General flow of an app:
----------------------
The app or the target controller will call into TD to do the device
discovery. TD populates everything it finds in the Target.DISCOVERED
tree in the DOC.
When the app intends to make changes to the devices/layout
of those devices, it/target controller will make a copy of
Target.DISCOVERED and call it Target.DESIRED. The controller will
The target controller won't take a copy of the whole Target.DISCOVERED tree.
When you do a 'select_disk()' call it copies over just the information about
that disk, and constructs a new Target.DESIRED tree with that in it. Similarly,
add_disk() will copy over that disk...
The main reason for this is to avoid the need for TI to have to check, possibly,
lots of disks which haven't been touched at all by the installer, and shouldn't
be.
All that TI should see is the disks that it needs to care about, and it should
leave all other disks untouched.
That is infact ideal, change only what you need to.
then call partition.add_partition/delete_partition,
slice.add_slice/delete_slice, etc on behalf of the app. These
calls in turn will trigger validation of the requested change
using Shadow Lists. If the requested operation yields no
validation errors, the change is carried through to
Target.DESIRED. If any validation errors occur, they will
be stored in the error service and at the same time the change
will still be carried through to Target.DESIRED. A complete list
of the calls to make to change Target.DESIRED is below[1].
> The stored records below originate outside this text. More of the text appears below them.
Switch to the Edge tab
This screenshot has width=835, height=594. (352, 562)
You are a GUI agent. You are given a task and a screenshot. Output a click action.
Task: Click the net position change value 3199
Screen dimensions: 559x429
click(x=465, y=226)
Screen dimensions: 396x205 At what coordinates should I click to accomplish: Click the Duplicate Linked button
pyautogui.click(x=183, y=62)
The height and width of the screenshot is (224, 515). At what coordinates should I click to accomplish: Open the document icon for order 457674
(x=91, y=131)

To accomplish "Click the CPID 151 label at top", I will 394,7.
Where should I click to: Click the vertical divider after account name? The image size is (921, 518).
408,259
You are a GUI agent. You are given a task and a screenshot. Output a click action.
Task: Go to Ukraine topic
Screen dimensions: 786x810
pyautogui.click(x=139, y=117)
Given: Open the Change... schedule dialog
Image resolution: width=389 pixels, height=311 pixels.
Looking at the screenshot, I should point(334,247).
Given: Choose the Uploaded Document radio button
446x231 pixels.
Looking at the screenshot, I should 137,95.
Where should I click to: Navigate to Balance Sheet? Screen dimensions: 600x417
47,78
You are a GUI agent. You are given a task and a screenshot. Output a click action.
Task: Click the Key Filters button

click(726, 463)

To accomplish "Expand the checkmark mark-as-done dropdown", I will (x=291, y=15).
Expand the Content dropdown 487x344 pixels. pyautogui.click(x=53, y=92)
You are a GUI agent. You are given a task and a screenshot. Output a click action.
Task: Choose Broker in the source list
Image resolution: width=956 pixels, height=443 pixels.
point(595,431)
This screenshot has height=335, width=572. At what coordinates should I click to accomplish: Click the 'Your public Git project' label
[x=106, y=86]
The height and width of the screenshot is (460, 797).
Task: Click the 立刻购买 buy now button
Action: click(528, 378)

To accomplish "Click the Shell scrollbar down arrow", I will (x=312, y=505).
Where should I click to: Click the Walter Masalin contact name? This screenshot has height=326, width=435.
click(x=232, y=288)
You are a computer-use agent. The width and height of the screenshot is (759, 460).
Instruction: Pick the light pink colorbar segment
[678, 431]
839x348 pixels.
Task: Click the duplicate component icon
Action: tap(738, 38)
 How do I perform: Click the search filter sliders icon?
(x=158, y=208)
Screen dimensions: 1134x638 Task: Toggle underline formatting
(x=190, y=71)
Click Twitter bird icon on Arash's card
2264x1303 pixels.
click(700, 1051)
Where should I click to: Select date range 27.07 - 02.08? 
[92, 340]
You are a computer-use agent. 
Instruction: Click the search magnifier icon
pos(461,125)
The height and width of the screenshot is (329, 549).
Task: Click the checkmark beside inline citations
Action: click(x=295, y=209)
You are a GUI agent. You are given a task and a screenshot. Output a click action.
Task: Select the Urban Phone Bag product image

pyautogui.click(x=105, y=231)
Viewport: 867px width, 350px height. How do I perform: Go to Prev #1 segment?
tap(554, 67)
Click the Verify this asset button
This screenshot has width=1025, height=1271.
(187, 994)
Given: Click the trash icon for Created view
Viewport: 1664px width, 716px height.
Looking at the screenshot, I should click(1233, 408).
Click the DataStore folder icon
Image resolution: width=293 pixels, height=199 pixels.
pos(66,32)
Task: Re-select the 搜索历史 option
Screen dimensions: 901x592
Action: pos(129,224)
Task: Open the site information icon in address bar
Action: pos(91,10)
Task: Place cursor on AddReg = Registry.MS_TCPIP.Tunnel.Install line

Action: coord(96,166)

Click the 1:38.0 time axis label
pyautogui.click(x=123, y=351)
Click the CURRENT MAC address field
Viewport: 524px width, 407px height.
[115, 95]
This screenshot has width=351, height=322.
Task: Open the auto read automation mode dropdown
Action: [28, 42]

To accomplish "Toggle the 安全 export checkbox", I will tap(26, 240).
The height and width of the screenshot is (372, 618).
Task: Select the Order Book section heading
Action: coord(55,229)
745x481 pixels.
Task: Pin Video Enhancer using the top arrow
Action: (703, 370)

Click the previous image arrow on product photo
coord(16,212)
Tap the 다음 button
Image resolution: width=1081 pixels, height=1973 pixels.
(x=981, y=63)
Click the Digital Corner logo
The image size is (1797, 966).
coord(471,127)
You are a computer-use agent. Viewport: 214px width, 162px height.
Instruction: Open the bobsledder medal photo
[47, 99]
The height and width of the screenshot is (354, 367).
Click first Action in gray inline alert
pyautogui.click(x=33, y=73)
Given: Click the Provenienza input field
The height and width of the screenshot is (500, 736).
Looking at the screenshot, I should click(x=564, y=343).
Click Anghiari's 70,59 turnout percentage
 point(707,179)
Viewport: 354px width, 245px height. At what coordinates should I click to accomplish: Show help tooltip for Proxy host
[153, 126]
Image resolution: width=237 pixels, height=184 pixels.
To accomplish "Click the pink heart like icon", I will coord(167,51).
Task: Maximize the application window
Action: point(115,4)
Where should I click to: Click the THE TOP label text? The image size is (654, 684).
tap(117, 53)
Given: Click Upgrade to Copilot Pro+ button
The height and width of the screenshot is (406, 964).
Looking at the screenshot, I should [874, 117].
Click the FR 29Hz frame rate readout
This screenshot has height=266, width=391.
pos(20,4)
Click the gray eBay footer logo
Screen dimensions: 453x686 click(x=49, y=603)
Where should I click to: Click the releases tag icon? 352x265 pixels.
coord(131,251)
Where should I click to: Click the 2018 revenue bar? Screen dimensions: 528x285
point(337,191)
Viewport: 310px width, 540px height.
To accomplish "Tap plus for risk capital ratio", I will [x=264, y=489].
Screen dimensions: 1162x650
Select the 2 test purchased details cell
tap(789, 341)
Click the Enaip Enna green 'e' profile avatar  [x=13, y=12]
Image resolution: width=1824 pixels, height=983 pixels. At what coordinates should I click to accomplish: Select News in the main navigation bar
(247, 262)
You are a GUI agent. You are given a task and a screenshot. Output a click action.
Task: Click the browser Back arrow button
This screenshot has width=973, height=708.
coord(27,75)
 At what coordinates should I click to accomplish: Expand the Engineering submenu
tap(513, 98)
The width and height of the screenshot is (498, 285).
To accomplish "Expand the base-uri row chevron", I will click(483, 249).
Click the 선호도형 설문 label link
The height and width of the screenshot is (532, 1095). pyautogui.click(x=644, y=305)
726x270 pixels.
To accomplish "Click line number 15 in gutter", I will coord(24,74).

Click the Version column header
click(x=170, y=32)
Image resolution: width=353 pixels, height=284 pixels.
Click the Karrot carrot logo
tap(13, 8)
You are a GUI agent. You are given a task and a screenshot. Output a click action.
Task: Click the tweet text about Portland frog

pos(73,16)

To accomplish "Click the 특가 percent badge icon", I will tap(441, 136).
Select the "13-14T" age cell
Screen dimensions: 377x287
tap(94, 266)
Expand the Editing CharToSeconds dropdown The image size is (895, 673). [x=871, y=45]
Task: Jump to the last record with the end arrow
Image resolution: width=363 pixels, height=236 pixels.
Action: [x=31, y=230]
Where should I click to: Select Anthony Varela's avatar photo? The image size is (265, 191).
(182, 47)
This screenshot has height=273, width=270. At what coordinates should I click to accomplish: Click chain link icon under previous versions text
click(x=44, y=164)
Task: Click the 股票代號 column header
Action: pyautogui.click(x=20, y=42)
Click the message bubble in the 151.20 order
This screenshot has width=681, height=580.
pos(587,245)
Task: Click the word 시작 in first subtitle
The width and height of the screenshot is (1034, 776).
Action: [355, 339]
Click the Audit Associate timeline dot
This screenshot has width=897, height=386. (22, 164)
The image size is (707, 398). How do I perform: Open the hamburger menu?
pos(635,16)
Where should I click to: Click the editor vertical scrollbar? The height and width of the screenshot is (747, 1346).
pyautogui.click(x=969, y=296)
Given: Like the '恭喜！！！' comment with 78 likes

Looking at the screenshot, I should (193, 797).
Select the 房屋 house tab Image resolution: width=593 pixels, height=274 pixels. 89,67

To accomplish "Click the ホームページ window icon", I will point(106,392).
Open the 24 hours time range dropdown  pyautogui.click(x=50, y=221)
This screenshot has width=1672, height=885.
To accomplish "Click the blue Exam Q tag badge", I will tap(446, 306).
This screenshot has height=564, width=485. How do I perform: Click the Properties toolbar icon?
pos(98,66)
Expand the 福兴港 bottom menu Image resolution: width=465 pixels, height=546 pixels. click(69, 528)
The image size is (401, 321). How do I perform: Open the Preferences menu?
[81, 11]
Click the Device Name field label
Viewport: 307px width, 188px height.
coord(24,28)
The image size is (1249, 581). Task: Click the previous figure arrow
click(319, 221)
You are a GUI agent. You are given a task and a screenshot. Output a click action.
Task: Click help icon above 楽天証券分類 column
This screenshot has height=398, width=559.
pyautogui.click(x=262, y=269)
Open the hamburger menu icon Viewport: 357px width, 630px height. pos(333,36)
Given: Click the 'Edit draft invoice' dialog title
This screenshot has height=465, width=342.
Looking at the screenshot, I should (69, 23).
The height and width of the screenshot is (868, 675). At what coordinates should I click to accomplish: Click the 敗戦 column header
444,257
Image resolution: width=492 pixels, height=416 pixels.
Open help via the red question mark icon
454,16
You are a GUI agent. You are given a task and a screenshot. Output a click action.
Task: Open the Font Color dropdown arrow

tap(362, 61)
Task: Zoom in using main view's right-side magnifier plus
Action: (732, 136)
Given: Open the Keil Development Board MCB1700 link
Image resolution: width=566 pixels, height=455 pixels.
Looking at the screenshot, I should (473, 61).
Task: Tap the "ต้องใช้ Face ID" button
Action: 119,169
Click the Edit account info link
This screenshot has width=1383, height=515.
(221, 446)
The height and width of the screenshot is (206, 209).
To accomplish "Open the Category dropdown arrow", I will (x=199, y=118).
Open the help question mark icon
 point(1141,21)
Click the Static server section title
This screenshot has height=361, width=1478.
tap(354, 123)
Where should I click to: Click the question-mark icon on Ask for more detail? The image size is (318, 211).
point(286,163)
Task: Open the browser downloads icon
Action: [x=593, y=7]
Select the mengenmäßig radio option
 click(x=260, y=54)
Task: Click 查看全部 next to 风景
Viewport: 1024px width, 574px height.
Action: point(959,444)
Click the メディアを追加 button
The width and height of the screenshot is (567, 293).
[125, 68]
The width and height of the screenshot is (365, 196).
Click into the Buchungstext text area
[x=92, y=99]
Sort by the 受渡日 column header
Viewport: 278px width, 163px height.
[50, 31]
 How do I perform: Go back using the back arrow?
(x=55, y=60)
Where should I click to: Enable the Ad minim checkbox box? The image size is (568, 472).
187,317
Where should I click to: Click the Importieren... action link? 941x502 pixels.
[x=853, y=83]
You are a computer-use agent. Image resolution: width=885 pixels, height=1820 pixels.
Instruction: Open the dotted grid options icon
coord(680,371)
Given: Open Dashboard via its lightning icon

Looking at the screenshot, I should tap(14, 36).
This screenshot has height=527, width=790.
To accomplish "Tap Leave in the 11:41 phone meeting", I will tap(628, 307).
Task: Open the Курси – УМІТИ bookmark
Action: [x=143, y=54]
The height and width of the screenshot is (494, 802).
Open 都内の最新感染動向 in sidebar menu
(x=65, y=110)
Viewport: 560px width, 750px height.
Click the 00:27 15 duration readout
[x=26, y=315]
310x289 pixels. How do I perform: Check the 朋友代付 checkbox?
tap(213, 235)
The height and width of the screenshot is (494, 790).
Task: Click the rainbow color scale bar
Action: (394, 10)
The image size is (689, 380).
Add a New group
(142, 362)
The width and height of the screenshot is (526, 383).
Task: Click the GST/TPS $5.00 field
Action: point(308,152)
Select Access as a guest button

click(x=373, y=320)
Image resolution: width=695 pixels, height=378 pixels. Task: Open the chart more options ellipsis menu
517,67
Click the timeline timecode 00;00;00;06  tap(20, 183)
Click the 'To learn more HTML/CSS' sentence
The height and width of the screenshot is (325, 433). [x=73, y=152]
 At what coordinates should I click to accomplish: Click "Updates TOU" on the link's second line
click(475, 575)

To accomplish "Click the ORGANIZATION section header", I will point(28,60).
Is that accurate, since I would imagine that some of the features of the
ShadowList would cause an immediate failure, and thus not be 'carried through to
Target.DESIRED' - specifically the example that Matt mentions about the adding
of a 5th Primary partition on an MBR partition table - that will simply fail
outright (with an exception) when doing the insert in to the ShadowList, won't
it?
I don't believe it should fail, see my response to Matt about
this.
The app/target controller decides whether the reported errors are
"soft" (interim state change is okay) or "hard" (interim state is
a hard failure). After the app/target controller has made all the
necessary changes to Target.DESIRED, it calls ti.final_validation()
which validates Target.DESIRED completely and stores any errors
thus found in the error service.
The api/target controller has to then go through the process of ensuring
that the errors in the error service are appropriately addressed
and final_validation is successful prior to calling TI.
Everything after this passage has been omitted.